In fact, the state is emptying and getting ready to sell three of its largest office buildings in downtown Madison, namely spaces known as GEF 2 and GEF 3 and another building so old it was officially named the State Office Building when it was built nearly 100 years ago.

“The fiscal impact of the bill at the time I introduced it was something like $200-$400 million to bring employees back because they’ve closed buildings without evaluating telework performance,” Nedewski said.

Bare said that remote work has allowed many state employees to move away from the state’s larger cities, a benefit they appreciate.

“They’ve moved out into the state, across the state, out into Assembly districts that aren’t as close to Madison as mine is,” he said. “So that means that those workers will have to come back, and that has a tremendous cost to it in the hundreds of millions of dollars.”

Bare and Nedewski note that cybersecurity issues for remote working state employees is a concern that needs to be addressed. Both lawmakers also agree that ending or limiting remote work for state employees will have a significant effect on hiring and retention.

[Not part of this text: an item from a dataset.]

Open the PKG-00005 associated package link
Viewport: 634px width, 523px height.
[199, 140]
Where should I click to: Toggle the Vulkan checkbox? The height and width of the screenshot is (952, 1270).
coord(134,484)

“There would be a bleed of good, talented, skilled people from state government that we wouldn’t want to see,” Bare said.

“I expect there’d be some turnover,” Nedewski said.

In all, there are about 70,000 employees working for various state agencies and the Universities of Wisconsin system. The Legislative Audit Bureau estimates that from 19% to 75% of those employees work remotely or have hybrid work schedules, depending on the agency.

Nedweski said her bill doesn’t mandate that all state employees can never work remotely again – but that the decision to grant off-site work needs to be on a case-by-case basis and it should be based on productivity.

“All the bill says [is] you have to come back. Re-evaluate — it’s determined by your business unit or by your department that you’ve been working effectively in your remote work situation, you can re-engage in a remote work agreement,” she said.

Bare, however, says offering public employees remote or hybrid work options keeps the state competitive in the job market.

“I don’t think that this is special treatment,” he said. “I think this is treatment that’s consistent with what the private market is doing, and I think that managers have been holding them accountable for being good, productive workers who are working for the taxpayers as they’re expected to do.”

While the Republican majority in the Assembly passed the bill, it still must go to the Senate and if approved by the Republican majority there, will go to the desk of Democratic Gov. Tony Evers, who will almost certainly veto it.